A Comparative Study of AI-Generated (GPT-4) and Human-crafted MCQs in Programming Education

paper_url: http://arxiv.org/abs/2312.03173
repo_url: None
paper_authors: Jacob Doughty, Zipiao Wan, Anishka Bompelli, Jubahed Qayum, Taozhi Wang, Juran Zhang, Yujia Zheng, Aidan Doyle, Pragnya Sridhar, Arav Agarwal, Christopher Bogart, Eric Keylor, Can Kultur, Jaromir Savelka, Majd Sakr
for: Educators can use GPT-4 to generate multiple-choice questions (MCQs) aligned with specific learning objectives (LOs) from Python programming classes in higher education.
methods: The GPT-4 system uses a large language model to generate MCQs from high-level course context and module-level LOs.
results: The study found that GPT-4 was capable of producing MCQs with clear language, a single correct choice, and high-quality distractors, and the generated MCQs appeared to be well-aligned with the LOs.Here’s the Chinese version:
for: Educators可以使用GPT-4来生成与特定学习目标(LOs)相关的多选题(MCQs)，来支持Python编程课程的高等教育。
methods: GPT-4系统使用大语言模型来生成MCQs，从高级课程背景和Module级学习目标中生成MCQs。
results: 研究发现，GPT-4能够生成 Clear语言、唯一正确选项和高质量干扰者的MCQs，并且生成的MCQs与LOs相对匹配。

Abstract
There is a constant need for educators to develop and maintain effective up-to-date assessments. While there is a growing body of research in computing education on utilizing large language models (LLMs) in generation and engagement with coding exercises, the use of LLMs for generating programming MCQs has not been extensively explored. We analyzed the capability of GPT-4 to produce multiple-choice questions (MCQs) aligned with specific learning objectives (LOs) from Python programming classes in higher education. Specifically, we developed an LLM-powered (GPT-4) system for generation of MCQs from high-level course context and module-level LOs. We evaluated 651 LLM-generated and 449 human-crafted MCQs aligned to 246 LOs from 6 Python courses. We found that GPT-4 was capable of producing MCQs with clear language, a single correct choice, and high-quality distractors. We also observed that the generated MCQs appeared to be well-aligned with the LOs. Our findings can be leveraged by educators wishing to take advantage of the state-of-the-art generative models to support MCQ authoring efforts.

摘要
教育者需要不断开发和维护有效、时尚的评估方法。虽然计算教育中使用大语言模型（LLMs）在生成和促进编程练习方面已有一定研究，但使用LLM生成编程多选问题（MCQs）的使用尚未得到广泛探讨。我们对GPT-4的能力进行了分析，以生成基于高级课程背景和模块级学习目标（LOs）的MCQs。我们对651个LLM生成和449个人工制作的MCQs进行了评估，这些MCQs都与246个LOs相关。我们发现GPT-4能够生成清晰的语言、单选正确答案和高质量的干扰选项。我们还发现生成的MCQs与LOs之间存在良好的吻合。我们的发现可以帮助教育者通过利用当今最先进的生成模型来支持MCQ作文的努力。

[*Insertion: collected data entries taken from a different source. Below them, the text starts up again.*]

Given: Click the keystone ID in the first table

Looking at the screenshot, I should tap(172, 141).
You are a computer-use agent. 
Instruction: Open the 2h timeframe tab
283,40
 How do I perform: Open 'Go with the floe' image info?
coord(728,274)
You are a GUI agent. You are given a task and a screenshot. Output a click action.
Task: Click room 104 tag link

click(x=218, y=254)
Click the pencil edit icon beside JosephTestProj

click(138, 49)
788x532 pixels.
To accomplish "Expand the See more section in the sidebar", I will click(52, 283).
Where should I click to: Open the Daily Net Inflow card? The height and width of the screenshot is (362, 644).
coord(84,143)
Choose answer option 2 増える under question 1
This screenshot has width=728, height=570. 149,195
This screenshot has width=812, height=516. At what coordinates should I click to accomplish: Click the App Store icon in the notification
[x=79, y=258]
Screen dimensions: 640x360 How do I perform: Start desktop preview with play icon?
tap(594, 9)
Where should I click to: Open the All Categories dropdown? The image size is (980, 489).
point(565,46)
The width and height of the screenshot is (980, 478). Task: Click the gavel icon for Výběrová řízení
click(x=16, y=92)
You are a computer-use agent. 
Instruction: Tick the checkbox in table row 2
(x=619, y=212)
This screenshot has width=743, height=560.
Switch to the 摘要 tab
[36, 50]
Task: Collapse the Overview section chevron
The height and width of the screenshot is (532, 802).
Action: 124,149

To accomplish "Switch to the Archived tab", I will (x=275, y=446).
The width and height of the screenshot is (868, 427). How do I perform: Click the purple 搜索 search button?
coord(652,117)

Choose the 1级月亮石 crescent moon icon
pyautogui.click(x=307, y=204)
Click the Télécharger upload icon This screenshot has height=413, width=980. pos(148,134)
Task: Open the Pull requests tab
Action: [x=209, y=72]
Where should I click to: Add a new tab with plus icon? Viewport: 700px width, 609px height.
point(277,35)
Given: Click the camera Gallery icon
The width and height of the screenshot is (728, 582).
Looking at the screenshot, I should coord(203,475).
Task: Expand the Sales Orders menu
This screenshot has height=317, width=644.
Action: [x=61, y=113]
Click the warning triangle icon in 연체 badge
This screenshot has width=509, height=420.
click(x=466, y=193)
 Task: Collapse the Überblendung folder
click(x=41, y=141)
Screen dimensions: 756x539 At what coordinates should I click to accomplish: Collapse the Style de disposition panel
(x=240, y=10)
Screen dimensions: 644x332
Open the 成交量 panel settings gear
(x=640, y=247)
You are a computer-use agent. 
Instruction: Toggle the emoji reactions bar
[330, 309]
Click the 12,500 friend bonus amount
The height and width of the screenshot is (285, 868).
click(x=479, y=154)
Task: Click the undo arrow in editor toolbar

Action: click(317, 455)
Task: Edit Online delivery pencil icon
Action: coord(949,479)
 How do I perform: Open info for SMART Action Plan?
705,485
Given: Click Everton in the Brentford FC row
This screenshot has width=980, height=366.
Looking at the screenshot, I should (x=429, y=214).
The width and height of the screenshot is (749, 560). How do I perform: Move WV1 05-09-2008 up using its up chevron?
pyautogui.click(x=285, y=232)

GPT vs Human for Scientific Reviews: A Dual Source Review on Applications of ChatGPT in Science

paper_url: http://arxiv.org/abs/2312.03769
repo_url: None
paper_authors: Chenxi Wu, Alan John Varghese, Vivek Oommen, George Em Karniadakis
for: 这种研究旨在探讨 Large Language Models (LLMs) 在科学评审中的应用，以提高评审效率、避免偏见、找到交叉领域的连接和发现新趋势。
methods: 本研究使用了 13 篇 GPT 相关论文，由人工评审和 SciSpace 进行评审，然后由三种不同类型的评估者进行评估，包括 GPT-3.5、人群团队和 GPT-4。
results: 研究发现，SciSpace 的回答和人工评审者的回答在客观问题中有50%的一致性，GPT-4 (有知识评估者) 经常将人工评审者评为更高的准确性，而 SciSpace 在结构、清晰性和完整性方面被评为更高。在主观问题中，无知识评估者 (GPT-3.5 和人群团队) 对 SciSpace 和人工评审者的回答有各种偏好，但 GPT-4 对它们的准确性和结构都有平等的评估，但偏好 SciSpace 的完整性。

Abstract
The new polymath Large Language Models (LLMs) can speed-up greatly scientific reviews, possibly using more unbiased quantitative metrics, facilitating cross-disciplinary connections, and identifying emerging trends and research gaps by analyzing large volumes of data. However, at the present time, they lack the required deep understanding of complex methodologies, they have difficulty in evaluating innovative claims, and they are unable to assess ethical issues and conflicts of interest. Herein, we consider 13 GPT-related papers across different scientific domains, reviewed by a human reviewer and SciSpace, a large language model, with the reviews evaluated by three distinct types of evaluators, namely GPT-3.5, a crowd panel, and GPT-4. We found that 50% of SciSpace's responses to objective questions align with those of a human reviewer, with GPT-4 (informed evaluator) often rating the human reviewer higher in accuracy, and SciSpace higher in structure, clarity, and completeness. In subjective questions, the uninformed evaluators (GPT-3.5 and crowd panel) showed varying preferences between SciSpace and human responses, with the crowd panel showing a preference for the human responses. However, GPT-4 rated them equally in accuracy and structure but favored SciSpace for completeness.

摘要
新的多才能大语言模型（LLM）可以大幅提高科学评审，可能使用更公平的量化指标，促进交叉学科连接，并找到emerging trend和研究 gap by analyzing large volumes of data。然而，当前，它们缺乏深入的复杂方法理解，对创新性的laims难以评估，也无法评估伦理问题和利益冲突。在这里，我们考虑了13个GPT相关论文，分别由人类评审和SciSpace进行评审，其中评审结果由三种不同的评估者评估，即GPT-3.5、一个拥有人群和GPT-4。我们发现，SciSpace对 объектив问题的回答与人类评审员的回答相一致的比例为50%，GPT-4（知情评估者）经常将人类评审员的准确性评分高于SciSpace，而SciSpace在结构、明了和完整性方面的评分高于人类评审员。在主观问题上，无知评估者（GPT-3.5和拥有人群）对SciSpace和人类回答之间有变化的偏好，拥有人群显示对人类回答的偏好，但GPT-4对两者的准确性和结构是一致的，但它对SciSpace的完整性有更高的评分。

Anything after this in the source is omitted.